Records supplied —
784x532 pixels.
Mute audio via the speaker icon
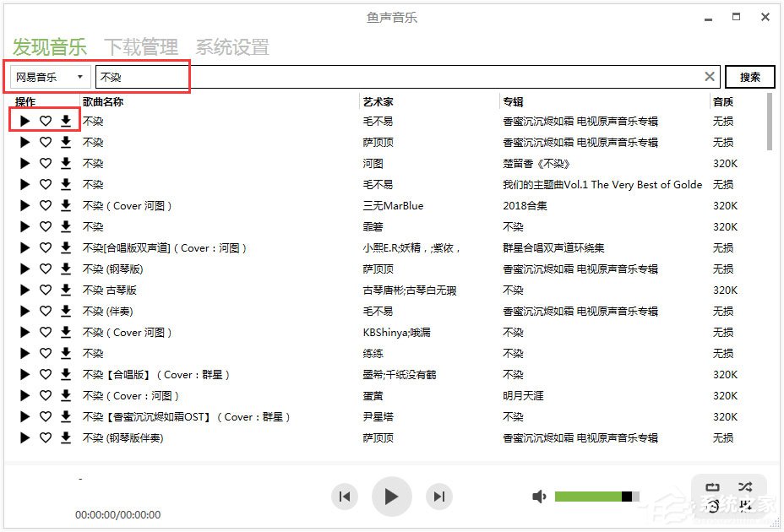(540, 497)
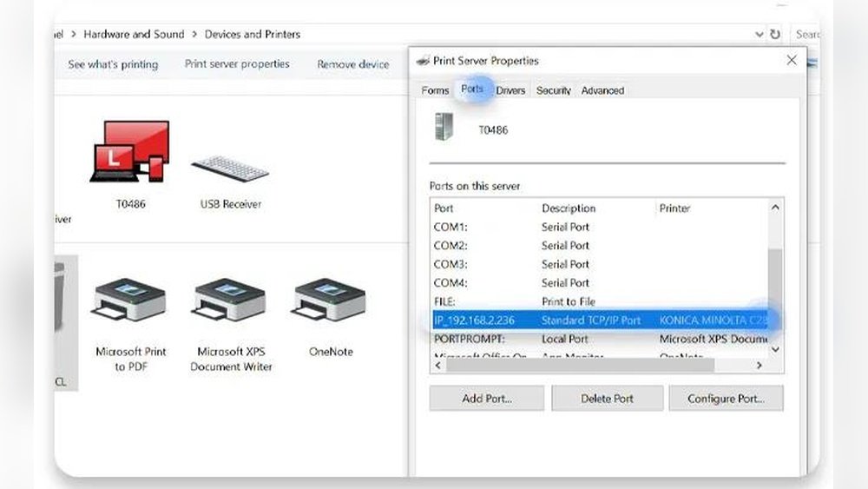Select the USB Receiver keyboard icon
This screenshot has height=489, width=868.
pyautogui.click(x=229, y=169)
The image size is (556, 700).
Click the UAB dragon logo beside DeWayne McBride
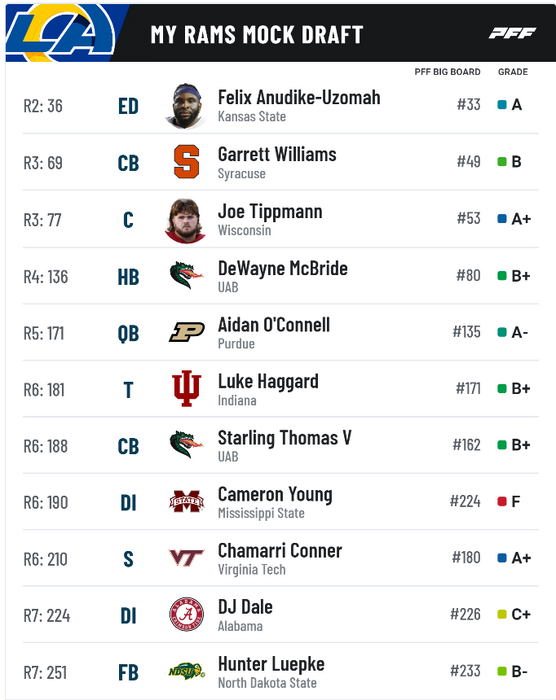tap(186, 275)
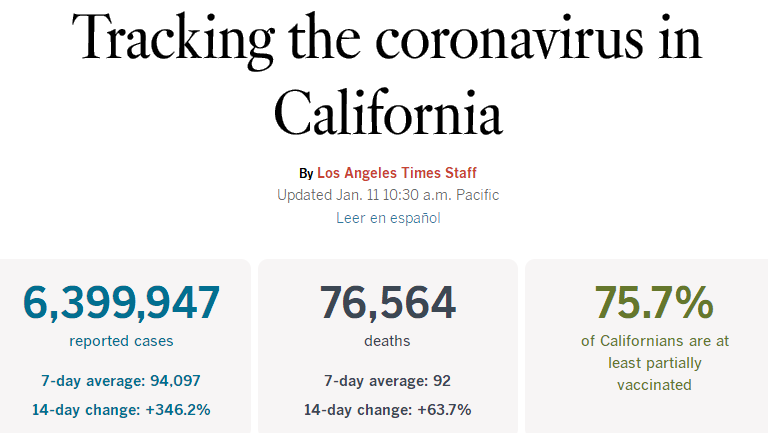The width and height of the screenshot is (768, 433).
Task: Select the 75.7% vaccination figure
Action: tap(654, 303)
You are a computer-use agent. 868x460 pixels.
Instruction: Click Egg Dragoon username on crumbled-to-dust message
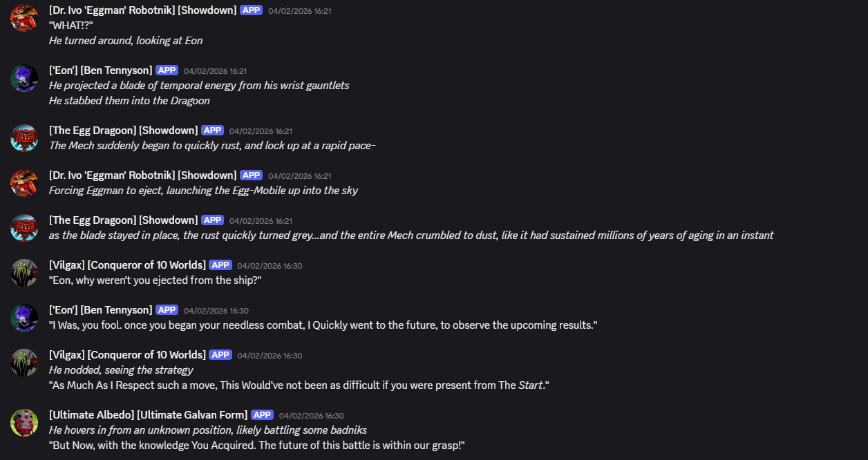123,220
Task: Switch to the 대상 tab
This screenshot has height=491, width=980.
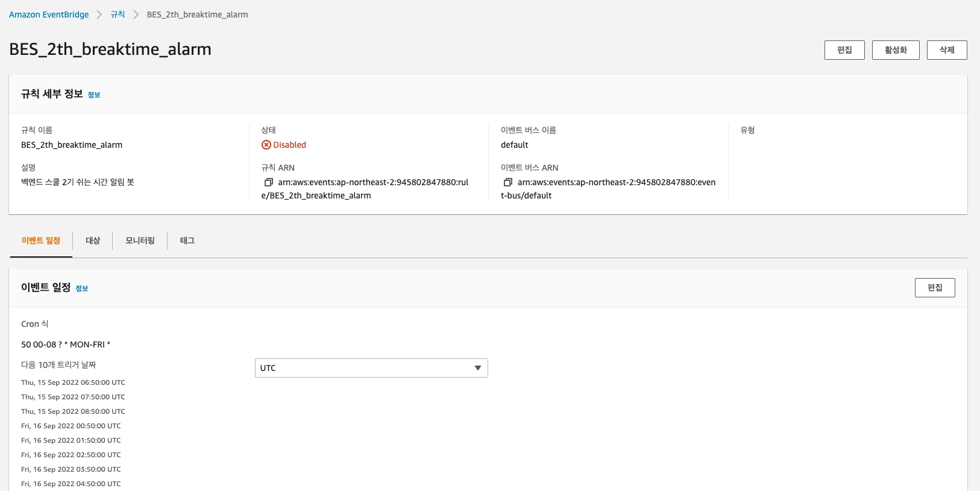Action: click(x=93, y=241)

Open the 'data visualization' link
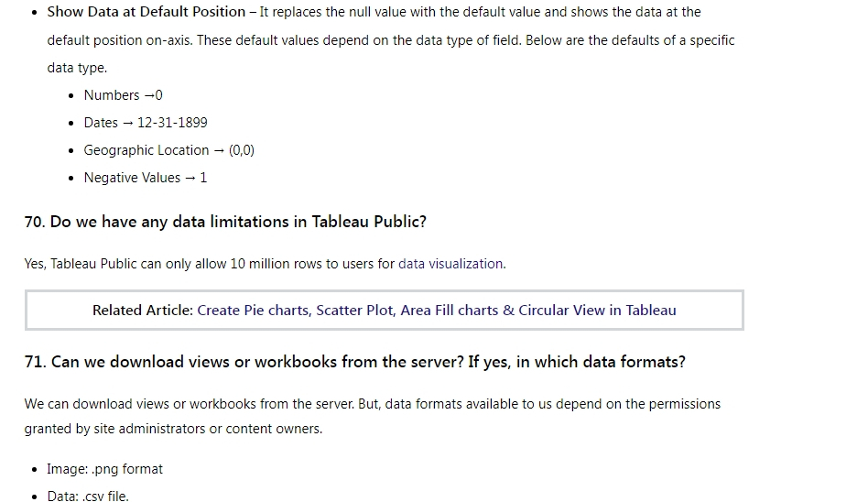pos(450,264)
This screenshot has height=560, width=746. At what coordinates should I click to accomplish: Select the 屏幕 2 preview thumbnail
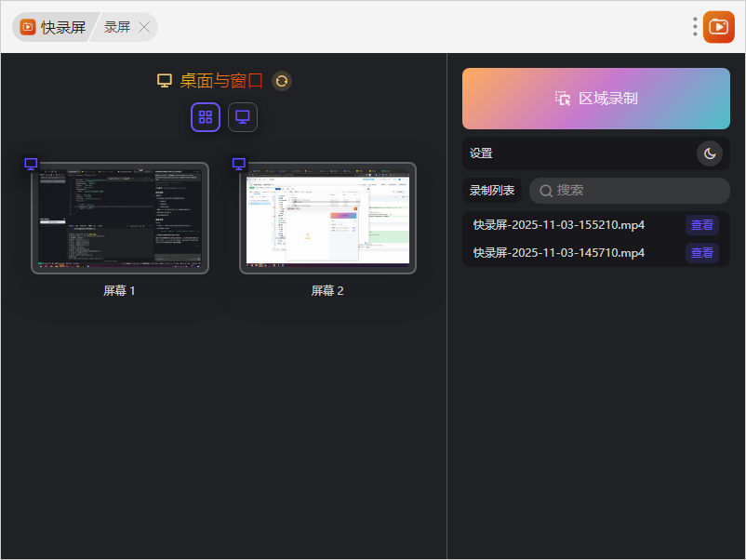(327, 219)
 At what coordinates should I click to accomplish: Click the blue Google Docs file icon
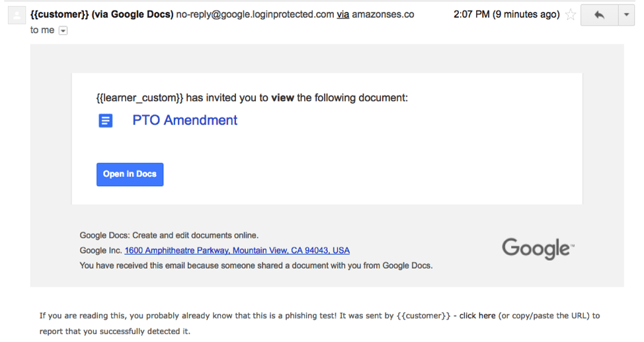point(106,121)
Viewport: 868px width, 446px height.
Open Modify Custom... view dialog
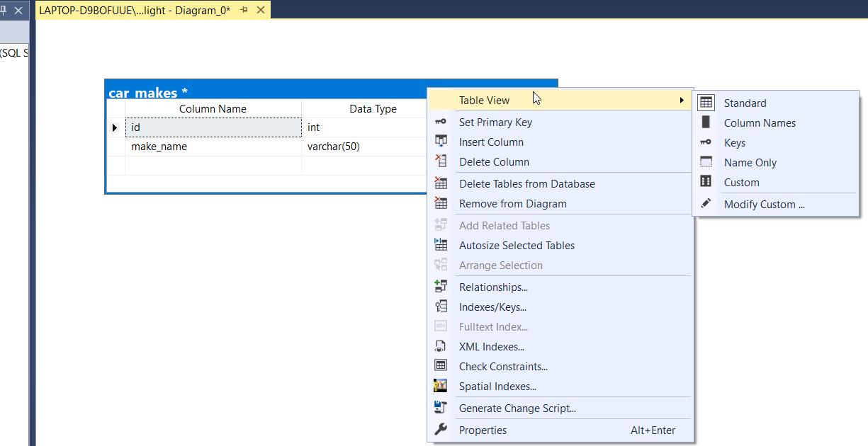[x=764, y=204]
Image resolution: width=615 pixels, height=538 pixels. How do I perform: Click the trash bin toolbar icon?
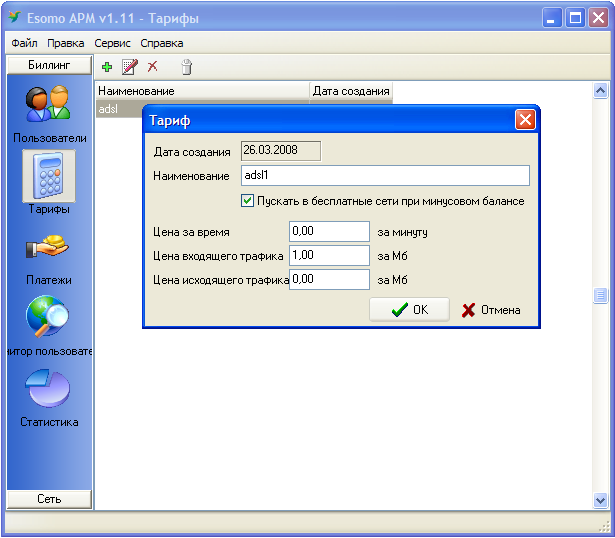pyautogui.click(x=187, y=67)
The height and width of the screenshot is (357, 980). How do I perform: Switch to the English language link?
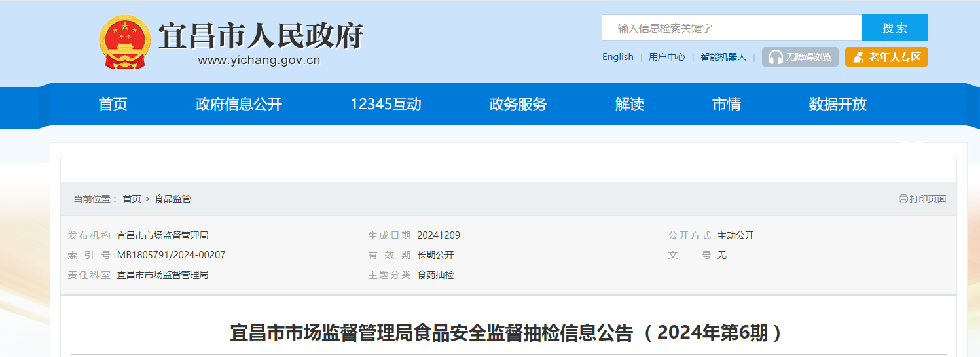tap(617, 57)
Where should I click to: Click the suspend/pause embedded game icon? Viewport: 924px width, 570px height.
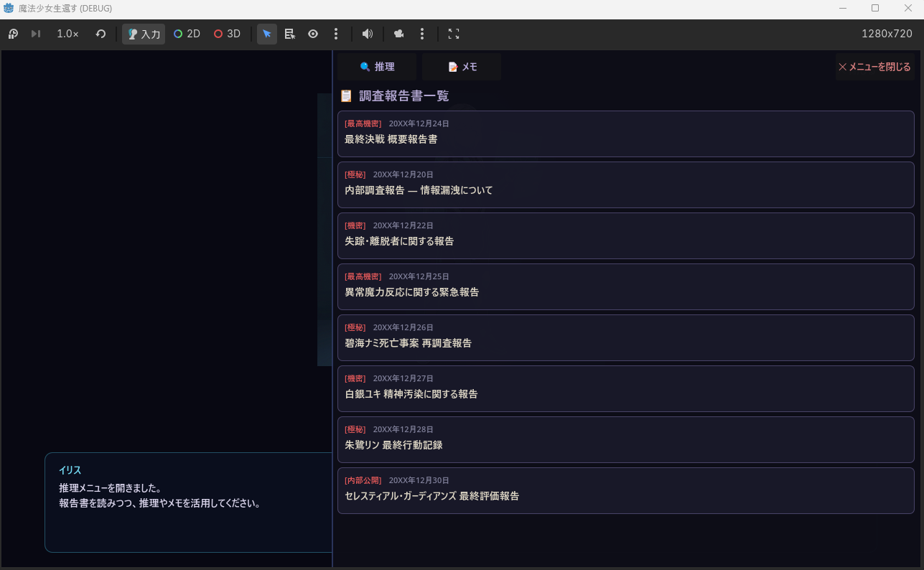(x=13, y=34)
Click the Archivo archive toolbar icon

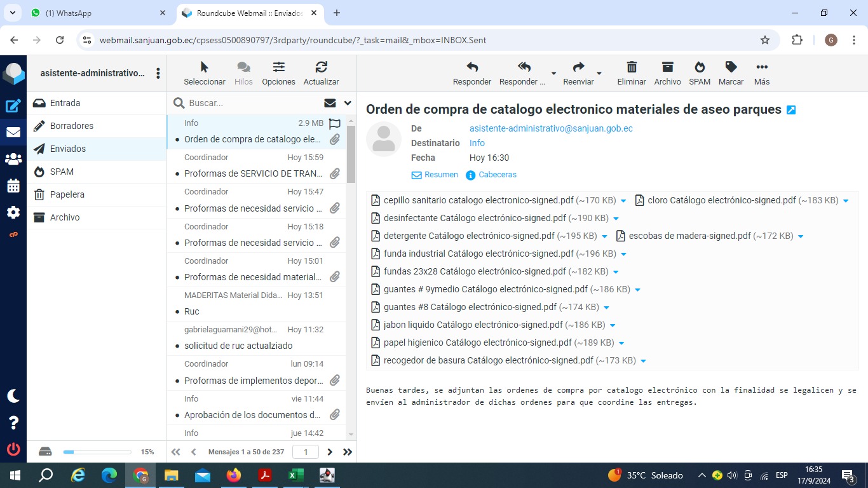[667, 67]
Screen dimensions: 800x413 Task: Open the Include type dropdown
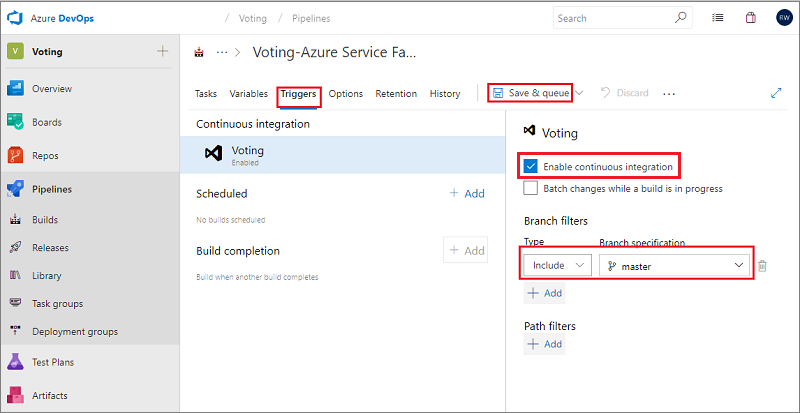point(557,266)
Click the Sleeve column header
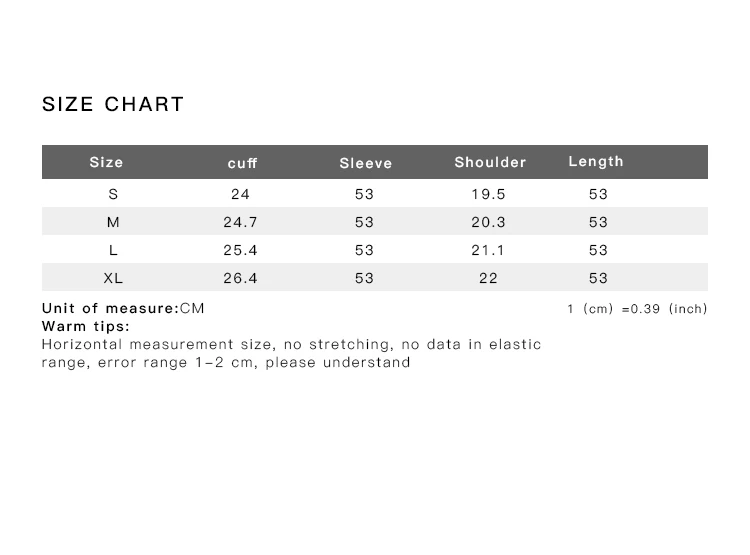 click(365, 163)
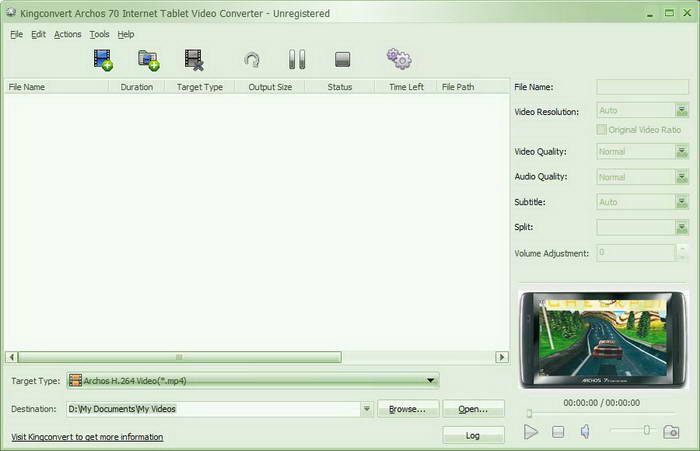Click the Browse... button
This screenshot has width=700, height=451.
408,409

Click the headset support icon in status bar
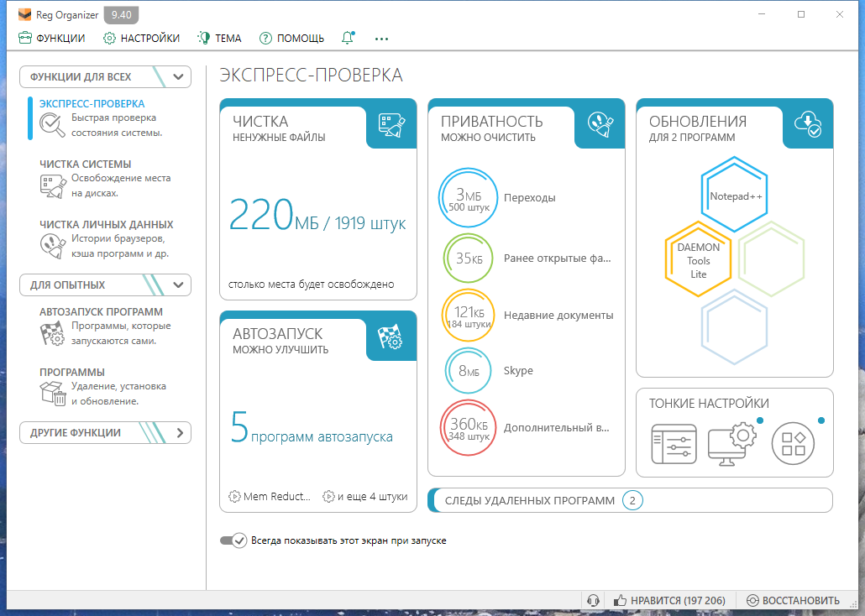click(594, 600)
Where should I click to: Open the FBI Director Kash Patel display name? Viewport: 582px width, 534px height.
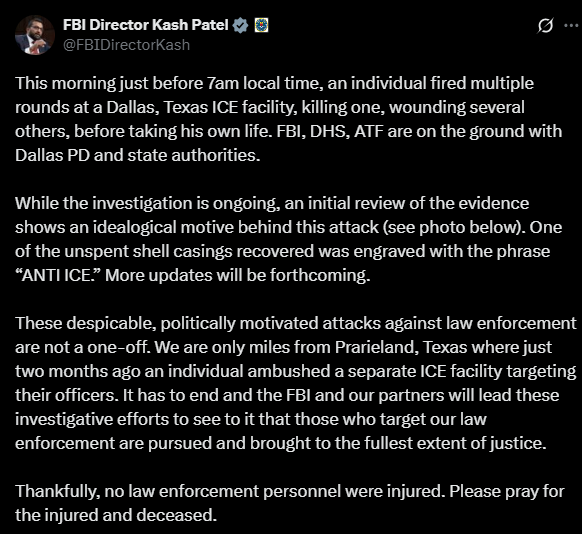[x=146, y=25]
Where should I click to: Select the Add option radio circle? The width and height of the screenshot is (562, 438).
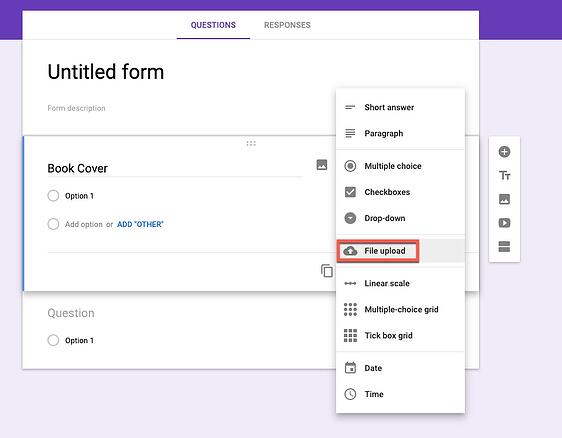53,224
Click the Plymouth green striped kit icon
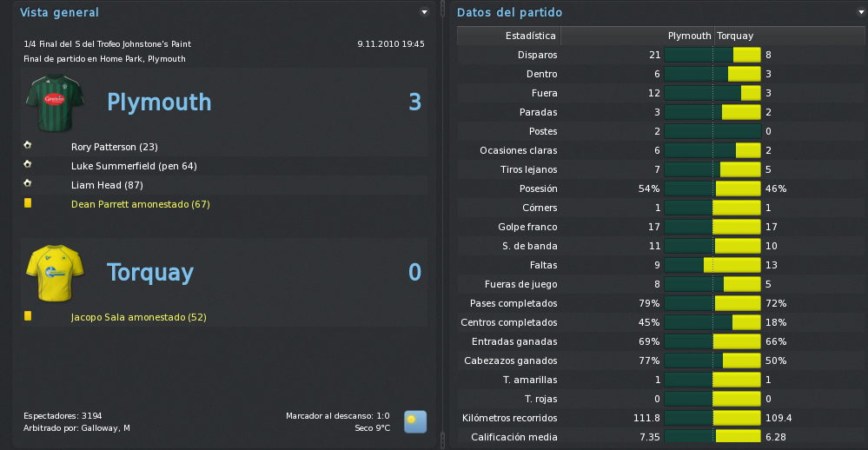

Prompt —
Set every entry down again exactly as written, and omit the images.

Response to this task —
784x532 pixels.
Mute audio via the speaker icon
(540, 497)
Select the USB Receiver keyboard icon
This screenshot has height=489, width=868.
pyautogui.click(x=229, y=169)
The image size is (556, 700).
Click the UAB dragon logo beside DeWayne McBride
tap(186, 275)
The width and height of the screenshot is (768, 433).
Task: Select the 75.7% vaccination figure
Action: tap(654, 303)
You are a computer-use agent. 868x460 pixels.
Instruction: Click Egg Dragoon username on crumbled-to-dust message
123,220
Task: Switch to the 대상 tab
This screenshot has height=491, width=980.
Action: click(x=93, y=241)

Open the 'data visualization' link
pos(450,264)
This screenshot has height=560, width=746. At what coordinates should I click to accomplish: Select the 屏幕 2 preview thumbnail
(327, 219)
 At what coordinates should I click to accomplish: Click the blue Google Docs file icon
point(106,121)
Viewport: 868px width, 446px height.
Open Modify Custom... view dialog
[x=764, y=204]
Image resolution: width=615 pixels, height=538 pixels. How do I perform: Click the trash bin toolbar icon?
pyautogui.click(x=187, y=67)
The height and width of the screenshot is (357, 980). How do I perform: Switch to the English language link?
tap(617, 57)
Where should I click to: Click the suspend/pause embedded game icon? Viewport: 924px width, 570px height.
(x=13, y=34)
Click the Archivo archive toolbar icon

[667, 67]
Screen dimensions: 800x413 Task: Open the Include type dropdown
point(557,266)
Click the Sleeve column header
 click(365, 163)
Click the Browse... button
This screenshot has width=700, height=451.
408,409

Click the headset support icon in status bar
click(594, 600)
Where should I click to: Open the FBI Director Kash Patel display name? Viewport: 582px width, 534px height.
[x=146, y=25]
Where should I click to: Select the Add option radio circle? The width and height of the screenshot is (562, 438).
53,224
Click the Plymouth green striped kit icon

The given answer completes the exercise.